After years of setbacks and in the face of impassioned criticism, the Los Angeles County Board of Supervisors voted unanimously last month to approve the Los Angeles County Museum of Art’s (LACMA) $650-million revamp. The rebuild will involve razing four of the museum’s older buildings, which, according to a statement released by the museum’s CEO and director Michael Govan, “have significant structural issues and are no longer in shape to exhibit art,” in order to make room for a new, dramatically different structure. The new building, designed by the firm of Pritzker Prize-winning architect Peter Zumthor, will span Wilshire Boulevard, one of the busiest streets in all of Los Angeles, and extend the museum onto the south side of the thoroughfare into what it is currently a public parking lot.
According to the new design, glass-walled pedestrian walkways and exhibition spaces will float above Wilshire as traffic whirs (or crawls) below. Though it will help to create 3.5 acres of park space, the new design will also diminish exhibition space that was previously reserved for the museum’s permanent collection in addition to taking away room for libraries and conservation facilities.

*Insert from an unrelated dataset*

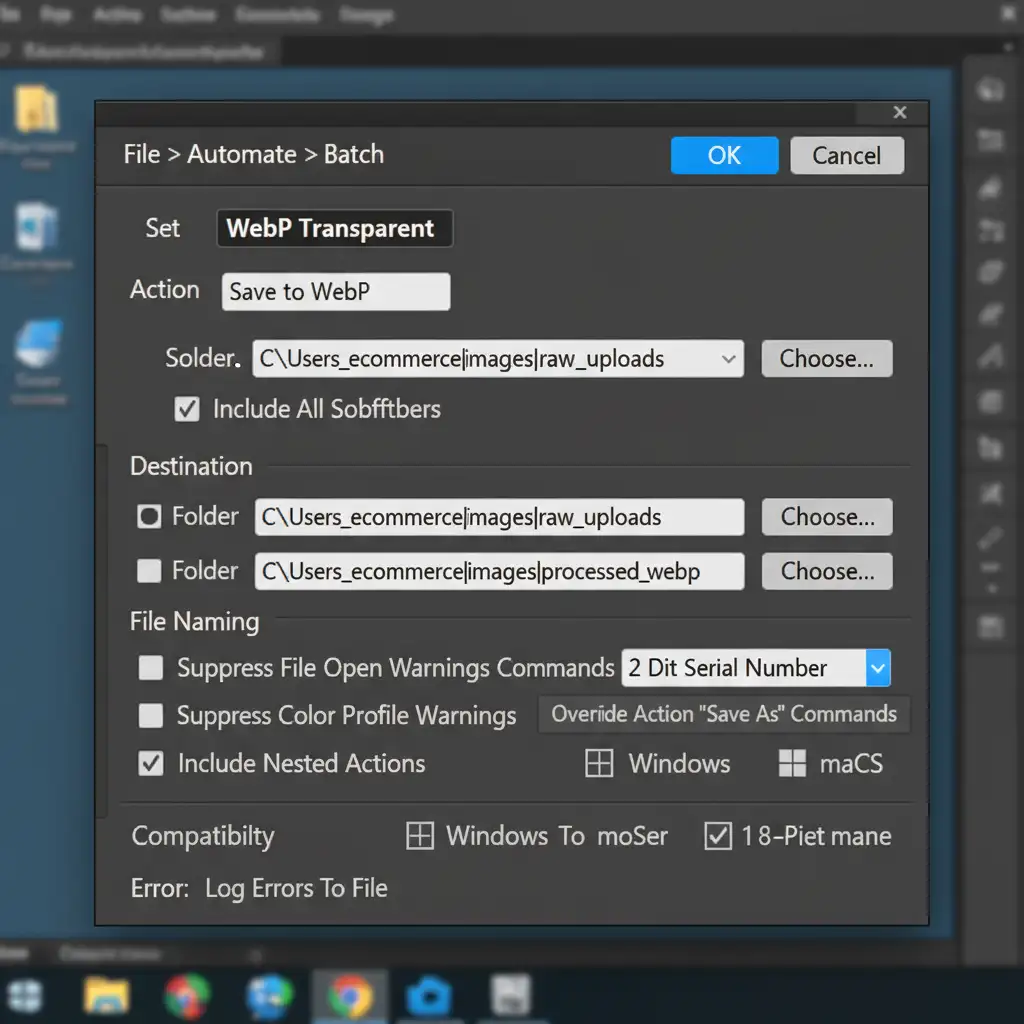Open the Set dropdown showing WebP Transparent
Screen dimensions: 1024x1024
click(x=334, y=228)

A new group of dissatisfied Angelenos who call themselves the “LACMA Lovers League” has started a petition pleading with the Board of Supervisors to “reconsider their vote.” The petition says:
In [approving the redesign], [the L.A. County Supervisors] ignored serious recent criticism published by the Los Angeles Times, Los Angeles Review of Books, Curbed LA, Architectural Record, The Art Newspaper and The Architect's Newspaper, and hundreds of public comments running 83% against the project. [. . .] We respectfully ask them to reconsider their vote, to pause their FEIR approval and engage in the free and open discussion with the community that such an important decision deserves.
As of this writing, the petition has 79 signatures.
Another worry, voiced earlier this week by Los Angeles Times art critic Christopher Knight, is that the walls of the new building will be made of concrete, a notoriously difficult (though not unheard of) material for hanging and re-hanging art, particularly in earthquake country.
The new building is expected to open in early 2024.